Hiring a highly skilled Data Scientist to join a dynamic team and contribute to the optimization of our bank operations. The ideal candidate will possess a strong foundation in data science, statistical analysis, and data visualization, coupled with a deep understanding of banking operations.
Key Responsibilities:
Data Analysis and Insights: Analyze large and complex datasets to identify trends, patterns, and anomalies that impact operational efficiency and risk. Utilize statistical techniques and machine learning algorithms to uncover actionable insights.
KPI Definition and Measurement: Define and measure key performance indicators (KPIs) that align with the bank's strategic objectives. Collaborate with business stakeholders to identify critical metrics and establish clear performance targets. Develop data-driven methodologies to track and monitor KPIs over time.
Dashboard Design and Development: Design and develop interactive dashboards using industry-leading tools like Tableau to visualize key performance indicators (KPIs) and operational metrics. Ensure dashboards are user-friendly, visually appealing, and provide clear insights. Continuously monitor and optimize dashboards to ensure data accuracy and relevancy.
ETL and Data Engineering: Develop and maintain efficient ETL processes to extract, transform, and load data from various sources into a data warehouse or data lake. Ensure data quality and consistency throughout the data pipeline. Collaborate with data engineers to optimize data ingestion and storage strategies.
Model Development and Deployment: Develop and deploy predictive models to forecast trends, identify risks, and optimize decision-making processes. Evaluate model performance and continuously refine models to improve accuracy and predictive power. Collaborate with IT teams to deploy models into production environments.

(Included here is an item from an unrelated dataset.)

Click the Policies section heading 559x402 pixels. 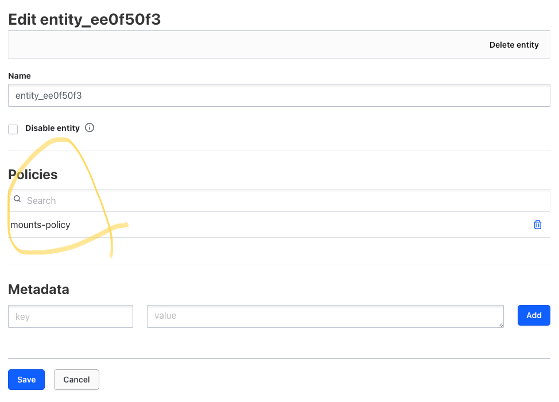pyautogui.click(x=33, y=175)
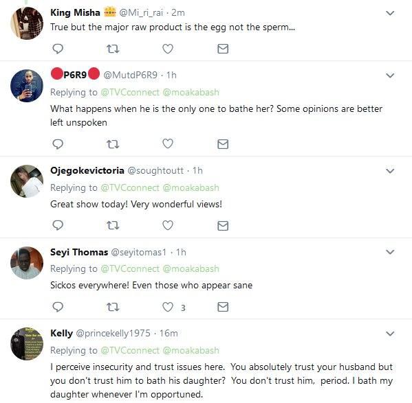412x403 pixels.
Task: Message Seyi Thomas's tweet with envelope icon
Action: tap(223, 307)
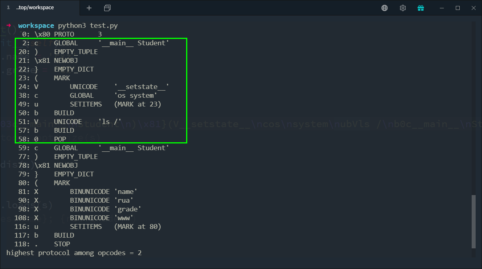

Required Skills and Qualifications:
Advanced degree in Data Science, Statistics, Computer Science, or a related field.
Strong proficiency in Python, including libraries like Pandas, NumPy, Scikit-learn, and TensorFlow.
Expertise in data visualization tools such as Tableau.
Experience with ETL tools and data warehousing concepts.
Strong problem-solving and analytical skills.
Excellent communication and presentation skills, including the ability to effectively communicate complex technical concepts to both technical and non-technical audiences.
Experience in defining and measuring KPIs in a banking or financial context.
Experience in the banking or financial industry is preferred.